**Brief:**
Set down all of the entries exactly, leaving nothing out.

_____

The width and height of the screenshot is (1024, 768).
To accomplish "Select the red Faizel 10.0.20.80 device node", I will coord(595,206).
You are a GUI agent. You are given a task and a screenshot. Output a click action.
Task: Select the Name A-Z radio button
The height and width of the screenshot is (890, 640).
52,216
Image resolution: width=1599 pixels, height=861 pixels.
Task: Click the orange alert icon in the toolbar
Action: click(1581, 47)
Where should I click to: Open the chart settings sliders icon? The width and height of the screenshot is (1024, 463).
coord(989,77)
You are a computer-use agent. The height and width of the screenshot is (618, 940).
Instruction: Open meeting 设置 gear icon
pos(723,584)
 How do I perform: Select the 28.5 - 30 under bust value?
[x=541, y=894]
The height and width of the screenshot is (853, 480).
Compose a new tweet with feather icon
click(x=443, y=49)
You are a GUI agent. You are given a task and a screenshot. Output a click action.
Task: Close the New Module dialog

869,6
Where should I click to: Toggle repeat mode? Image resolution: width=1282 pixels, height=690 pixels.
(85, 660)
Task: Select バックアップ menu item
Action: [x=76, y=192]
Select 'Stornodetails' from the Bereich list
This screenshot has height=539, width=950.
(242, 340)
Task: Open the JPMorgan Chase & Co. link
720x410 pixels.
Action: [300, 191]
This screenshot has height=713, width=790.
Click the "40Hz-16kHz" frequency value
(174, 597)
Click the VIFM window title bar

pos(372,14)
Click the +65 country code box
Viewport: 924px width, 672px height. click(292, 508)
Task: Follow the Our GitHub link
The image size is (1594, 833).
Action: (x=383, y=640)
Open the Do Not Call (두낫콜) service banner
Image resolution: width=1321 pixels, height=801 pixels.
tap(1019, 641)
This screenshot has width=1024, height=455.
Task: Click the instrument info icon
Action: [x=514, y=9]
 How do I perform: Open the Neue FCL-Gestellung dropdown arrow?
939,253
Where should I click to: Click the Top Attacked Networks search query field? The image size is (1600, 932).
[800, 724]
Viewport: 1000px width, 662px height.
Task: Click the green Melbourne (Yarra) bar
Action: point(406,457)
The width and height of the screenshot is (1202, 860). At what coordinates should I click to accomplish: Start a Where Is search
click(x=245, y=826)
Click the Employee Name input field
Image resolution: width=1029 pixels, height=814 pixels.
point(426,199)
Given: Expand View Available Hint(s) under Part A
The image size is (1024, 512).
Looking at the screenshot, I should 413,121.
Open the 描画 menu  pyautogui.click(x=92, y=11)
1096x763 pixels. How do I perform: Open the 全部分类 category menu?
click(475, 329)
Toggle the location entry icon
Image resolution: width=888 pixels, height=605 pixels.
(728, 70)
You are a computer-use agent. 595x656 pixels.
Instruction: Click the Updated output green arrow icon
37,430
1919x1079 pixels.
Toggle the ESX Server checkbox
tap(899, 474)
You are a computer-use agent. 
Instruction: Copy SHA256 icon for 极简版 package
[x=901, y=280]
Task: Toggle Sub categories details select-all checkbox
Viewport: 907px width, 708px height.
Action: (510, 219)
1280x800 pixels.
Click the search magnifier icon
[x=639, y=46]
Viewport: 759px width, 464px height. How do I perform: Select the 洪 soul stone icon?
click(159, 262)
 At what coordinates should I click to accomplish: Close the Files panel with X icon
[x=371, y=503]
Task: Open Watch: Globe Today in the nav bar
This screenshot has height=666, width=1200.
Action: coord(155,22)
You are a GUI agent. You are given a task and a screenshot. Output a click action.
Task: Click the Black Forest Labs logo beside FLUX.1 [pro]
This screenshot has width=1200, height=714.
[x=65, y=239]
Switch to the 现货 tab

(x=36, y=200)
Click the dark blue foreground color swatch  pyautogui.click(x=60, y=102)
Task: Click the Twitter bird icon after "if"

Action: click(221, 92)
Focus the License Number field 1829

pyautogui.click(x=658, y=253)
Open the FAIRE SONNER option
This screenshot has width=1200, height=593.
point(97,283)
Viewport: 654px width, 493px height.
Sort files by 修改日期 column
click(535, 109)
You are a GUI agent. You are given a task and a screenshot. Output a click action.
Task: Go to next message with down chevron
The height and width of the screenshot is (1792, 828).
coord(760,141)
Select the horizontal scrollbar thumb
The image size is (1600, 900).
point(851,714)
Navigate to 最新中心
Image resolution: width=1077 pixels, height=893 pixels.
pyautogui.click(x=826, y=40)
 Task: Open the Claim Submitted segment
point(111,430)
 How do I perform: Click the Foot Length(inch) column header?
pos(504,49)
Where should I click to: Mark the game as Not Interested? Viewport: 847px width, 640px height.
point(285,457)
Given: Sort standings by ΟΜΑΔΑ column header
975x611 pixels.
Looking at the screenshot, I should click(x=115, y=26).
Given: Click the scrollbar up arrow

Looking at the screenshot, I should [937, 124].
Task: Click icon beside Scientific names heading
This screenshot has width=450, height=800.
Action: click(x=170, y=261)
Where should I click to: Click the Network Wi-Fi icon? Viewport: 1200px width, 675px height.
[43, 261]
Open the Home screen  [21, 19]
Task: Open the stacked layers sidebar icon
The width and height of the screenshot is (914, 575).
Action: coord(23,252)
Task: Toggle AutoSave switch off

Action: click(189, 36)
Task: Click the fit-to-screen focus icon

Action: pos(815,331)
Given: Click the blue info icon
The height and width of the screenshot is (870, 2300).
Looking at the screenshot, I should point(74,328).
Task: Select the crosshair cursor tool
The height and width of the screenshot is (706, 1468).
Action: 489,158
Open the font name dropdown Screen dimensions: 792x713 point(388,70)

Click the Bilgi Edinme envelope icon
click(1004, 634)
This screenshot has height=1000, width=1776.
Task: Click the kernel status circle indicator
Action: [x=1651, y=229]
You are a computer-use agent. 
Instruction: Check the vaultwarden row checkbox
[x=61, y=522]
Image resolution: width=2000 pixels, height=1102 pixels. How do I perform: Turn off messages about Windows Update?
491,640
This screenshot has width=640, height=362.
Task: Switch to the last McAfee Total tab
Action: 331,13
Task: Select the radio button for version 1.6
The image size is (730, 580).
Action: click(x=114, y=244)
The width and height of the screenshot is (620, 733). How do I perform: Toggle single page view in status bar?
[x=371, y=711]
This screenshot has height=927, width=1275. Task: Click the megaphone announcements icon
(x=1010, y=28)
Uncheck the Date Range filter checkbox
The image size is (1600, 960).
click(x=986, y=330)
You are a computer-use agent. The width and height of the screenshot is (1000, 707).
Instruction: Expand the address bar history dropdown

_____

**Task answer:**
The width and height of the screenshot is (1024, 768).
To accomplish "Select the red Faizel 10.0.20.80 device node", I will coord(595,206).
You are a GUI agent. You are given a task and a screenshot. Output a click action.
Task: Select the Name A-Z radio button
The height and width of the screenshot is (890, 640).
52,216
Image resolution: width=1599 pixels, height=861 pixels.
Task: Click the orange alert icon in the toolbar
Action: click(1581, 47)
Where should I click to: Open the chart settings sliders icon? The width and height of the screenshot is (1024, 463).
coord(989,77)
You are a computer-use agent. The height and width of the screenshot is (618, 940).
Instruction: Open meeting 设置 gear icon
pos(723,584)
 How do I perform: Select the 28.5 - 30 under bust value?
[x=541, y=894]
The height and width of the screenshot is (853, 480).
Compose a new tweet with feather icon
click(x=443, y=49)
You are a GUI agent. You are given a task and a screenshot. Output a click action.
Task: Close the New Module dialog

869,6
Where should I click to: Toggle repeat mode? Image resolution: width=1282 pixels, height=690 pixels.
(85, 660)
Task: Select バックアップ menu item
Action: [x=76, y=192]
Select 'Stornodetails' from the Bereich list
This screenshot has height=539, width=950.
(242, 340)
Task: Open the JPMorgan Chase & Co. link
720x410 pixels.
Action: [300, 191]
This screenshot has height=713, width=790.
Click the "40Hz-16kHz" frequency value
(174, 597)
Click the VIFM window title bar

pos(372,14)
Click the +65 country code box
Viewport: 924px width, 672px height. click(292, 508)
Task: Follow the Our GitHub link
The image size is (1594, 833).
Action: (x=383, y=640)
Open the Do Not Call (두낫콜) service banner
Image resolution: width=1321 pixels, height=801 pixels.
tap(1019, 641)
This screenshot has width=1024, height=455.
Task: Click the instrument info icon
Action: [x=514, y=9]
 How do I perform: Open the Neue FCL-Gestellung dropdown arrow?
939,253
Where should I click to: Click the Top Attacked Networks search query field? The image size is (1600, 932).
[800, 724]
Viewport: 1000px width, 662px height.
Task: Click the green Melbourne (Yarra) bar
Action: point(406,457)
The width and height of the screenshot is (1202, 860). At what coordinates should I click to accomplish: Start a Where Is search
click(x=245, y=826)
Click the Employee Name input field
Image resolution: width=1029 pixels, height=814 pixels.
point(426,199)
Given: Expand View Available Hint(s) under Part A
The image size is (1024, 512).
Looking at the screenshot, I should 413,121.
Open the 描画 menu  pyautogui.click(x=92, y=11)
1096x763 pixels. How do I perform: Open the 全部分类 category menu?
click(475, 329)
Toggle the location entry icon
Image resolution: width=888 pixels, height=605 pixels.
(728, 70)
You are a computer-use agent. 595x656 pixels.
Instruction: Click the Updated output green arrow icon
37,430
1919x1079 pixels.
Toggle the ESX Server checkbox
tap(899, 474)
You are a computer-use agent. 
Instruction: Copy SHA256 icon for 极简版 package
[x=901, y=280]
Task: Toggle Sub categories details select-all checkbox
Viewport: 907px width, 708px height.
Action: (510, 219)
1280x800 pixels.
Click the search magnifier icon
[x=639, y=46]
Viewport: 759px width, 464px height. How do I perform: Select the 洪 soul stone icon?
click(159, 262)
 At what coordinates should I click to accomplish: Close the Files panel with X icon
[x=371, y=503]
Task: Open Watch: Globe Today in the nav bar
This screenshot has height=666, width=1200.
Action: coord(155,22)
You are a GUI agent. You are given a task and a screenshot. Output a click action.
Task: Click the Black Forest Labs logo beside FLUX.1 [pro]
This screenshot has width=1200, height=714.
[x=65, y=239]
Switch to the 现货 tab

(x=36, y=200)
Click the dark blue foreground color swatch  pyautogui.click(x=60, y=102)
Task: Click the Twitter bird icon after "if"

Action: click(221, 92)
Focus the License Number field 1829

pyautogui.click(x=658, y=253)
Open the FAIRE SONNER option
This screenshot has width=1200, height=593.
point(97,283)
Viewport: 654px width, 493px height.
Sort files by 修改日期 column
click(535, 109)
You are a GUI agent. You are given a task and a screenshot. Output a click action.
Task: Go to next message with down chevron
The height and width of the screenshot is (1792, 828).
coord(760,141)
Select the horizontal scrollbar thumb
The image size is (1600, 900).
point(851,714)
Navigate to 最新中心
Image resolution: width=1077 pixels, height=893 pixels.
pyautogui.click(x=826, y=40)
 Task: Open the Claim Submitted segment
point(111,430)
 How do I perform: Click the Foot Length(inch) column header?
pos(504,49)
Where should I click to: Mark the game as Not Interested? Viewport: 847px width, 640px height.
point(285,457)
Given: Sort standings by ΟΜΑΔΑ column header
975x611 pixels.
Looking at the screenshot, I should click(x=115, y=26).
Given: Click the scrollbar up arrow

Looking at the screenshot, I should [937, 124].
Task: Click icon beside Scientific names heading
This screenshot has width=450, height=800.
Action: click(x=170, y=261)
Where should I click to: Click the Network Wi-Fi icon? Viewport: 1200px width, 675px height.
[43, 261]
Open the Home screen  [21, 19]
Task: Open the stacked layers sidebar icon
The width and height of the screenshot is (914, 575).
Action: coord(23,252)
Task: Toggle AutoSave switch off

Action: click(189, 36)
Task: Click the fit-to-screen focus icon

Action: pos(815,331)
Given: Click the blue info icon
The height and width of the screenshot is (870, 2300).
Looking at the screenshot, I should point(74,328).
Task: Select the crosshair cursor tool
The height and width of the screenshot is (706, 1468).
Action: 489,158
Open the font name dropdown Screen dimensions: 792x713 point(388,70)

Click the Bilgi Edinme envelope icon
click(1004, 634)
This screenshot has height=1000, width=1776.
Task: Click the kernel status circle indicator
Action: [x=1651, y=229]
You are a computer-use agent. 
Instruction: Check the vaultwarden row checkbox
[x=61, y=522]
Image resolution: width=2000 pixels, height=1102 pixels. How do I perform: Turn off messages about Windows Update?
491,640
This screenshot has width=640, height=362.
Task: Switch to the last McAfee Total tab
Action: 331,13
Task: Select the radio button for version 1.6
The image size is (730, 580).
Action: click(x=114, y=244)
The width and height of the screenshot is (620, 733). How do I perform: Toggle single page view in status bar?
[x=371, y=711]
This screenshot has height=927, width=1275. Task: Click the megaphone announcements icon
(x=1010, y=28)
Uncheck the Date Range filter checkbox
The image size is (1600, 960).
click(x=986, y=330)
You are a computer-use agent. The width and height of the screenshot is (1000, 707).
Instruction: Expand the address bar history dropdown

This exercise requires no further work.